I was recently in a conversion and the topic of long-lived, but hard-to-field-service embedded systems came up. The topic ranged over checking for system degradation through error counters to checking for memory corruption. This time I thought I'd share some techniques (and ideas) on checking that the memory in embedded systems.
For quality, critical, or hard to service devices, it may be important to identify when there are hardware (or software) degrades or develops faults. When such a problem is found, the design may call for the device to stop operating or reduce performance and functionality it is replaced. This might be a system intended to be deployed in the field for a long time (possibly in inaccessible or not readily serviceable areas). It might be a system with safety considerations. Or one where the customer is buying based on quality for their own reasons.
These ideas and techniques are long standing (some date back more than half a century). They are simple enough to be included in even basic microcontrollers. While I will be focusing on what software can contribute, there are numerous hardware techniques (e.g. ECC memory) that can be done as well.
The simplest integrity check is to continuously scan memory regions, to verify that the contents have not changed unexpectedly. This can be used to check that read-only (and infrequently changed) memory - such as program memory - has not changed. The basic process to continuously perform incremental CRC checks on the memory. CRC's are compact and fast enough for most platforms. (Although a particular CRC may not be appropriate for all platforms). These are good for finding single bit errors, error runs, and so forth. Of course, a CRC doesn't find malicious errors - that is to say it is possible for someone to craft memory corruption that passes the CRC check.
The basic process for integrity checking is:
I mentioned that this process should be applied to all of the read-only and infrequently changed storage in the system. Often there are several such memory regions. Such regions may include:
Can do the checks sequentially, in parallel or a combination of those. A different check state value for each the ones done in parallel or moves from onto the next. I recommend that this process be used to check each of the different "read only" regions of memory to ensure their integrity.
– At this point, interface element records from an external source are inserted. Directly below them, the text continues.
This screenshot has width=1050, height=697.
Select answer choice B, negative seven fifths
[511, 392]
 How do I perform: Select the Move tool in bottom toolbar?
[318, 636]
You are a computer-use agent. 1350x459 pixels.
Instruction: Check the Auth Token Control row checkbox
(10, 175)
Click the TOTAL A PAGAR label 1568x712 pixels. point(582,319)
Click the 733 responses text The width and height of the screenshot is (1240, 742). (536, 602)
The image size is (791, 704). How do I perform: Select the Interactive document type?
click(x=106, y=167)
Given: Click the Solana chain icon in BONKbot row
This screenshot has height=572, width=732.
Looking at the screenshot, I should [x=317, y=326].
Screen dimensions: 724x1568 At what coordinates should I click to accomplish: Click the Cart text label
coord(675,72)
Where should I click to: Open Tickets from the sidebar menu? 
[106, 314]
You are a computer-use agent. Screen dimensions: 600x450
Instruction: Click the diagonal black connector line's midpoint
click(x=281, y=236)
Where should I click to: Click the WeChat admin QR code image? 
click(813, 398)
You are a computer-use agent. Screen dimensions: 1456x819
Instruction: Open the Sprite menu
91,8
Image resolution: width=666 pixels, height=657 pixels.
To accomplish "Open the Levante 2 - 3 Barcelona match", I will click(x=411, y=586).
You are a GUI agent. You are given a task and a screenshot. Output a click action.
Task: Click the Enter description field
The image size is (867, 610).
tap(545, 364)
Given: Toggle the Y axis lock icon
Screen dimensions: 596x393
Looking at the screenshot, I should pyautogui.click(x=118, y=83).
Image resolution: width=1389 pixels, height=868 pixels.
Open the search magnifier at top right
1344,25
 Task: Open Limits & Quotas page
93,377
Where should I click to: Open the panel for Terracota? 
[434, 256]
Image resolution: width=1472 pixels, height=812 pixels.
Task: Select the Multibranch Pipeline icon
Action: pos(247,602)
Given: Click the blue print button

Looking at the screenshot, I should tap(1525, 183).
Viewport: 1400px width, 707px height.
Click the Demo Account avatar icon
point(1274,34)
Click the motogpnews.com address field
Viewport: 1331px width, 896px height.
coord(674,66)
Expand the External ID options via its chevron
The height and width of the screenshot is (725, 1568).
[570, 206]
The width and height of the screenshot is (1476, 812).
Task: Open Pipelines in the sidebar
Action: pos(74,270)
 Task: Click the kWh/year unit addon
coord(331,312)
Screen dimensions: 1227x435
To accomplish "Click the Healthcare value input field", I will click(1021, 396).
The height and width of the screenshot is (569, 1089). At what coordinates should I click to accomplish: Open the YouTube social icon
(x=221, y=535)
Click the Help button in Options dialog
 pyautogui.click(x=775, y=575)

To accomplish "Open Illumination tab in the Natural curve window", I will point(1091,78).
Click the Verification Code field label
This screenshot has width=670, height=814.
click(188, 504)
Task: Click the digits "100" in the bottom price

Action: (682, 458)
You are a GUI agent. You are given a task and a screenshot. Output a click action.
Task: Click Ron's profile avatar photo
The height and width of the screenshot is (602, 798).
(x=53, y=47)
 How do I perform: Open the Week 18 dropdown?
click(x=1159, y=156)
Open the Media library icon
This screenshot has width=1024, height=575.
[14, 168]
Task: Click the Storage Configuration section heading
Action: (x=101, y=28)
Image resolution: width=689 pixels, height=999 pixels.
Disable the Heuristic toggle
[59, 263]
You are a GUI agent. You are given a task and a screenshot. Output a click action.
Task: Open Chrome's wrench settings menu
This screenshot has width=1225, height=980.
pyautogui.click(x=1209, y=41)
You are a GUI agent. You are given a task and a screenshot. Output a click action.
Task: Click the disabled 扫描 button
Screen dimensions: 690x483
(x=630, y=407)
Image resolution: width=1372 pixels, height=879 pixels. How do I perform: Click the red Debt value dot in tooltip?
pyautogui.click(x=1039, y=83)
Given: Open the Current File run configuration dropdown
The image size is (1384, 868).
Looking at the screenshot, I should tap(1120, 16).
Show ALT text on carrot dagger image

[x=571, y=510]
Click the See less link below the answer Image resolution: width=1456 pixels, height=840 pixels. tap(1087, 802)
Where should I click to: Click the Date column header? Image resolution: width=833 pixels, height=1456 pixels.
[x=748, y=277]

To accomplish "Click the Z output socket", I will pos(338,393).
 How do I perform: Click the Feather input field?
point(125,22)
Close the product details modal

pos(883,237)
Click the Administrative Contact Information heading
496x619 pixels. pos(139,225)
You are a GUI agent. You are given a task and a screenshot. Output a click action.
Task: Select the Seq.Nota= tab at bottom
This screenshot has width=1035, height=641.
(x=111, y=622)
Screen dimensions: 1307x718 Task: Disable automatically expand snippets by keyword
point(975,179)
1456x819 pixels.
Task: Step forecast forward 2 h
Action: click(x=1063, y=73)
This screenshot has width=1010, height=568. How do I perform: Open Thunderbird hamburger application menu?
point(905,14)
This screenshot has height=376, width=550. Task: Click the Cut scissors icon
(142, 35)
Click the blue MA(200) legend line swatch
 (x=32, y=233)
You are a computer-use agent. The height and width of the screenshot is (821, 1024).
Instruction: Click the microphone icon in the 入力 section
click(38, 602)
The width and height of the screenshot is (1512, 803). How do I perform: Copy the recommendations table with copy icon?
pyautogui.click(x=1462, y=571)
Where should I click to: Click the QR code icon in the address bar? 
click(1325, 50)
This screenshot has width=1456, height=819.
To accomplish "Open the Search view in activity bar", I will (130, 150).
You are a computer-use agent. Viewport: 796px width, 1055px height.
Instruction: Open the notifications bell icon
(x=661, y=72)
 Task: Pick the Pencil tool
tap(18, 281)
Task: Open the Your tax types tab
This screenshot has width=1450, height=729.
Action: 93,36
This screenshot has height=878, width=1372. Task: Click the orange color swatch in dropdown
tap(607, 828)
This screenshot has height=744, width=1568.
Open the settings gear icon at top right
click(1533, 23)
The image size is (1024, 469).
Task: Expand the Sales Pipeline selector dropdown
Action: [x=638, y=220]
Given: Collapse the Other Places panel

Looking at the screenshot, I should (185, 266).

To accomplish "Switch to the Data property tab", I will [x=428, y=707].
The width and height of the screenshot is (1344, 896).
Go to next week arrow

This should include regions of memory that are empty or unused ' that is, have no code or data, but still is still a storage area. In that way, it can help, capture errant writes.
Several basic hardware checks can be done:
The algorithm is documented in several places. Bus based checks ' to find stuck pins on a bus, as well as damaged cells.
Michaels Barr's has described some specific tests for bus-based memory in the following book and article. He does an excellent job of describing what problem is being tested for, and the mechanism he is using to test it. And he includes useful source code.
The later is a destructive test; it destroys the contents of the memory. This can be worked around by saving a window of the memory, performing the tests, and restoring it when that portion of the test is done.
These memory tests are often developed for manufacturing tests anyway, so it can be cost effective to develop them for both the main application and tests at one time.
Now that we've found some bad memory, we need a plan on how to respond. This is roughly divided into one of two kinds of systems: those with paged memory and those without.
Paged memory systems offer the easiest way to track bad blocks of memory. With paged memory, the processor has a mechanism that maps the logical the addresses to the physical ones. In our case, the key property is that the kernel software is responsible for ensuring that it doesn't allocate physical memory that is already in use. We can exploit this mechanism to cleanly track the bad pages: all we have to is allocate the pages with bad storage cells, and never release them. This table of bad pages should be stored in non-volatile memory and used at system start up to prevent the bad pages from being reused.
What if the bad memory page was being used? Then we can use a technique called block sparing: copy the page of memory to a working area of memory, remap the logical address to the new address, and add the old address to the set of bad pages. (If the page was copied before the test was performed, you can use that copy.) If the memory wasn't corrupted (that is, it passes some other check on the contents, even though the storage hardware is failing for that page) or can be recovered, the system can continue. Otherwise the hardware should then reinitialize and resume from a known state, or go into a restricted fault state.
Tracking bad regions in non-paged memory is a little bit harder than page memory. Structures such as lists, or bitmaps can be used to track the bad regions. Recovery is much harder that with paged memory. In most cases you're probably using the memory ' i.e. the data stack, program variables with a fixed address there ' and can't relocate it. It is better that the device enter a fault state, set a failed bit, and get replaced.
More sophisticated checking techniques may include checks for each of many critical structures in memory. This is finer grained, identifying what records are corrupted as well as the addressable regions.
Yes! The worst problem I've found was memory corruption and it was a matter of figuring out how the corruption was triggered in otherwise good hardware and software.
It turned out that the micro-controller had a bad clock signal and would occasionally over-clock the processor. The instruction pointer would randomly jump around in code and execute the instructions to write memory. The random jumps meant the processor could (and eventually would) bypass any checks on write enables that occur before writing sensitive areas, such as program memory, or other nonvolatile memory. There didn't have to be any calling path to this write-memory code, and it would still 'run' when the instruction pointer jumped to it.
(From here we could discuss memory structures that aid in recovery, structures that are resistant to errors.)